Where the white paper on AI is most outspoken is the perceived limitations of current EU legislation to regulate or even conceptualise AI. Changes to the legal concept of ‘safety’ invoked by AI risk and predictive analysis are anticipated; ambiguity concerning responsibility between economic agents in the supply chain may pose judicial quandaries; and there is even a chapter dedicated to the problem of AI indecipherability: if human officials cannot ascertain how an AI programme reached a decision, how can they know whether such a decision was skewed by bias in a dataset? Human oversight of AI development is therefore recommended at each stage of the industrial chain.

Harry Smithson, 21st February 2020

Government expands Ofcom’s role to combat ‘Online Harms’

Online harms can take a variety of forms, privacy violations being among the most notorious. Regardless of how we categorise negative internet user experiences, we know from a recent Ofcom study that 61% of adults and 79% of 12-15 year olds have reported at least one potentially harmful online experience in the last 12 months.

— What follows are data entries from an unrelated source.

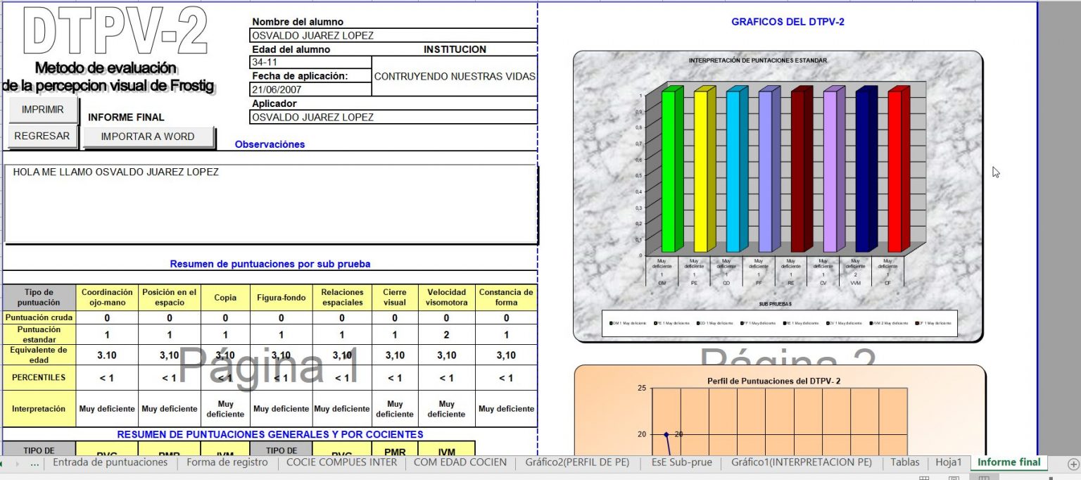Viewport: 1081px width, 480px height.
Task: Open the Tablas sheet tab
Action: (x=905, y=462)
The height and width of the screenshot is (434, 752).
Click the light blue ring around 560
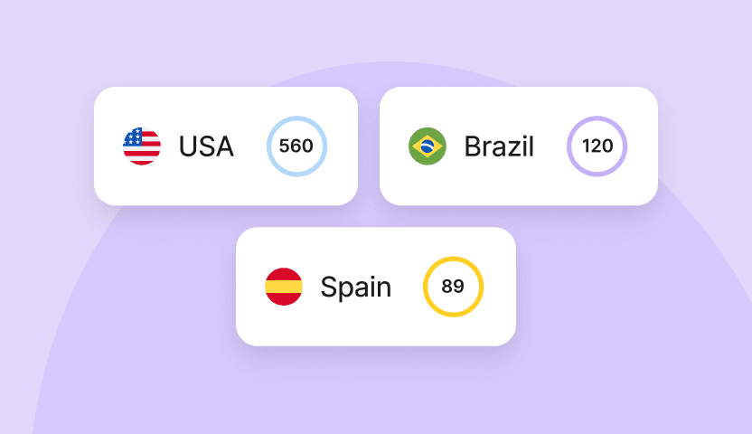point(296,118)
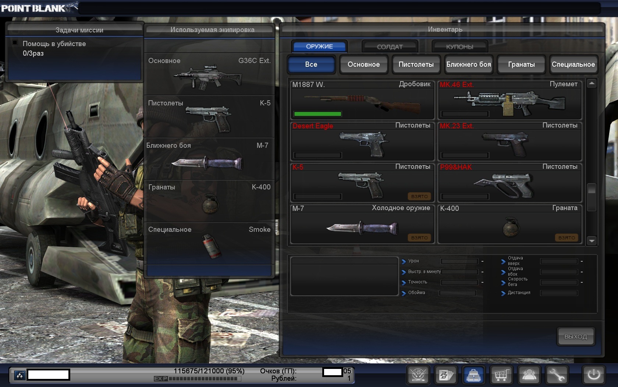
Task: Select the Desert Eagle pistol item
Action: pos(362,142)

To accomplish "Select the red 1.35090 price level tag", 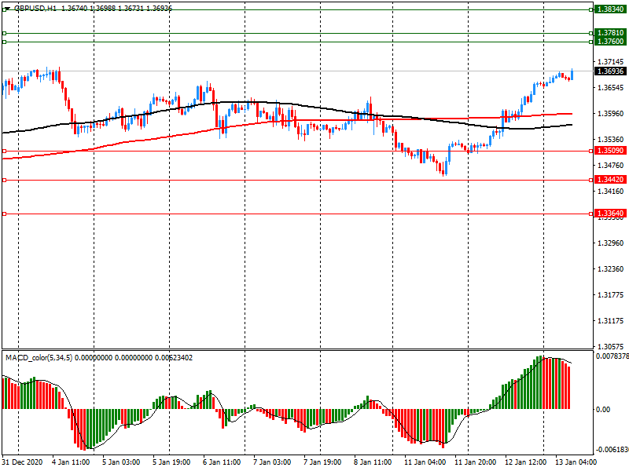I will click(610, 150).
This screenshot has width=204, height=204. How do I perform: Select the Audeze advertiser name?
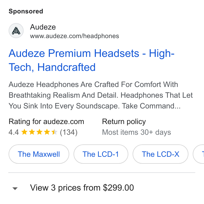43,27
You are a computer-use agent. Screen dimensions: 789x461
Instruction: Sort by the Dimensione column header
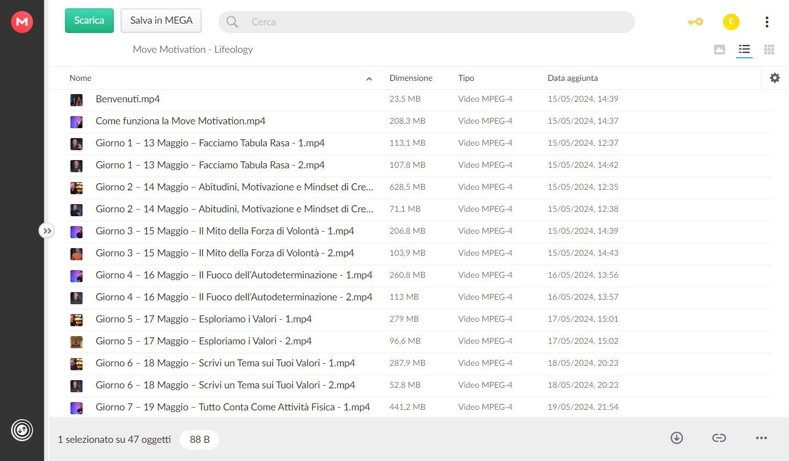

As part of the government’s response to public consultation on the Online Harms White Paper, the DCMS announced on the 12th February that the UK’s telecoms and broadcasting regulator will also be the new online harms regulator. The Home Office and DCMS have been working together with Barnardo’s charity to provide greater protection for vulnerable internet users, particularly children, building upon growing institutional and regulatory oversight of digital services.

Unlike the General Data Protection Regulation (GDPR), which has far-reaching purviews, the regulation will likely only apply to fewer than 5% of UK business, as Ofcom will only be responsible for monitoring organisations that host user-generated content (comments, forums etc.).

But from a data protection perspective, it’s interesting to see how GDPR terminology and values have shaped this initiative – consider, for instance, former secretary of state Nicky Morgan’s statement on the government’s response to the white paper:

“We will give the regulator the powers it needs to lead the fight for an internet that remains vibrant and open but with the protections, accountability and transparency people deserve.”

We can expect to see the official anointing of the new Ofcom coming into force under Nicky Morgan’s recent successor, Oliver Dowden.

In the meantime, the Information Commissioner Elizabeth Denham, head of the UK’s enforcer for GDPR, has welcomed this expanded Ofcom as “an important step forward in addressing people’s growing mistrust of social media and online services.”

She continues, in an ICO press release on the heels of the DCMS announcement, “the scales are falling from our eyes as we begin to question who has control over what we see and how our personal data is used.”